研究課題/領域番号 |
20K19239
|
研究種目 |
若手研究
|
配分区分 | 基金 |
審査区分 |
小区分58080:高齢者看護学および地域看護学関連
|
研究機関 | 金沢大学 |
研究代表者 |
板谷 智也 金沢大学, 保健学系, 助教 (10765192)
|
研究期間 (年度) |
2020-04-01 – 2024-03-31
|
研究課題ステータス |
交付 (2022年度)
|
配分額 *注記 |
4,290千円 (直接経費: 3,300千円、間接経費: 990千円)
2023年度: 1,040千円 (直接経費: 800千円、間接経費: 240千円)
2022年度: 520千円 (直接経費: 400千円、間接経費: 120千円)
2021年度: 1,170千円 (直接経費: 900千円、間接経費: 270千円)
2020年度: 1,560千円 (直接経費: 1,200千円、間接経費: 360千円)
|
キーワード | 看取り / 地域包括ケア / 多職種連携 / 在宅医療 / 在宅看護 / 在宅ケア / 訪問看護 / 多死社会 / 在宅介護 / 多死 / 住民参加 |
研究開始時の研究の概要 |
石川県能登地域では多死社会を迎える。全国統計では、死亡場所の大半は病院であり能登地域でも同様だと考えられるが、一方で平均在院日数は短縮傾向にある。能登地域で介護施設等を含め看取りの場所として十分な許容数はなく、いわゆる看取り難民の発生が懸念され。能登地域では在宅療養支援診療所や訪問看護ステーションが少なく、在宅看取りの環境は十分ではなく、看取りの体制づくりが急務である。本研究は看取りに関する能登地域の住民の意識調査と住民参加型交流会を実施し、在宅医療・介護の整備と看取りに関する住民の協力体制を「健やかな看取り環境」として創り、その一連をまちづくりのかたちとしてモデル化することを目的とする。
|
研究実績の概要 |
看取りに関する調査およびフィールドワークについては計画通り実施した。羽咋市職員および羽咋市で働く専門職と、市内の看取りの現状と課題について情報交換を行った上で、看取りに関する知識と技術に関する研修会を行った。
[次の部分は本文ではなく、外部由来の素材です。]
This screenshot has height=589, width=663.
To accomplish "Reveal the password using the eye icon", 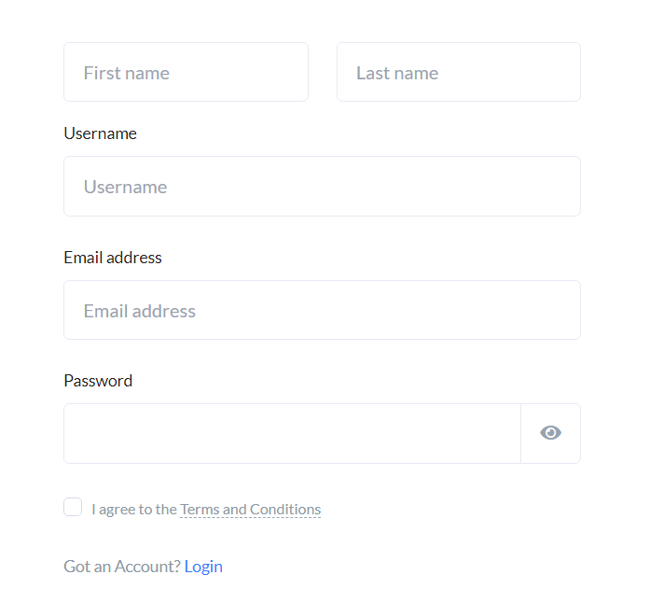I will tap(550, 433).

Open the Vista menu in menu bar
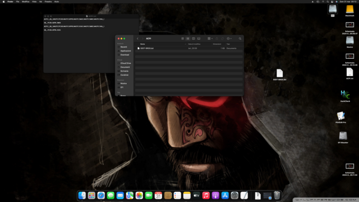coord(34,2)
研修会は看護職および介護職、大学病院に勤務する研修医、石川県内の市町の行政職員のうち地域包括支援センターや在宅ケアに関わる職員に対して行った。本研究の調査の中で「市民の看取りに対する意識」が在宅でのより良い看取り環境を構築するために重要であることがわかった。そこで、市民の看取りに対する啓発動画を作成した。 【研修会の実施内容】令和4年度石川県在宅医療・介護連携推進担当者研修・看取りについての意見交換会「介護職の方から看取りに関する思いを報告・グループワーク」・アドバンスド・ケア・プランニング:ACPとは何か?―臨床医だからできる患者・地域住民の意思決定支援―・介護職に対する看取り研修会「みんなで考える看取り」・羽咋市ナースの集い「看取りに関するインタビュー調査報告会について」 【動画作成について】 羽咋市職員と専門職らとともに、市民向けの看取りに関する啓発動画「わたしのきもち」を作成した。これは、看取りの一場面を専門職らが役者となって演じたものであり、市民に看取りの実際をイメージしてもらい、アドバンスドケアプランニングにつなげるための動画である。この動画は羽咋市公式YouTubeチャンネルで公開されている。この取り組みについては北陸中日新聞やネット雑誌(m3.com)の記事として取り上げられた。またNHK金沢放送局の取材も受け、2023年4月に「かがのとイブニング」で報道された。 これまでの取り組みについては学会にて報告を行っており、今後は学術論文にまとめ発表する予定である。
|
現在までの達成度 (区分) |
現在までの達成度 (区分)
2: おおむね順調に進展している
理由
当初の予定通り、羽咋市専門職に対する調査や話し合いが進められており、それを踏まえた研修会等も実施できた。また、市民に対して「看取り」のイメージを持ってもらうための動画も作成ができ、市のホームページで公開することができたので、進捗状況は順調と考える。
|
今後の研究の推進方策 |
引き続き、介護職や看護職などの専門職に対する研修会を行っていく。また、市民の「看取り」への意識を高めるため、市民対象の公開講座等の開催を予定しており、羽咋市職員と検討を行っている。市民講座では、啓発動画「わたしのきもち」を活用する。 市民講座の後、これまでの取り組みが羽咋市民の「看取り」への意識に対して、どのような影響を与えたかを検証するため、市民対象のアンケート調査を実施する予定である。アンケート調査の分析方法については、本研究の開始時に、市民の看取りに関する意識調査を行っているので、その結果と比較しながら効果について検証していく。 また、この研究は事前の市民へのアンケート調査、専門職へのインタビュー、それらを踏まえた研修会、啓発動画の作成という様に一連の流れがあり、これが本研究のテーマである「健やかな看取り環境を創る」というまちづくりの形と考えている。よって、これを「モデル」として、一連の取り組みを論文にまとめ発表する予定である。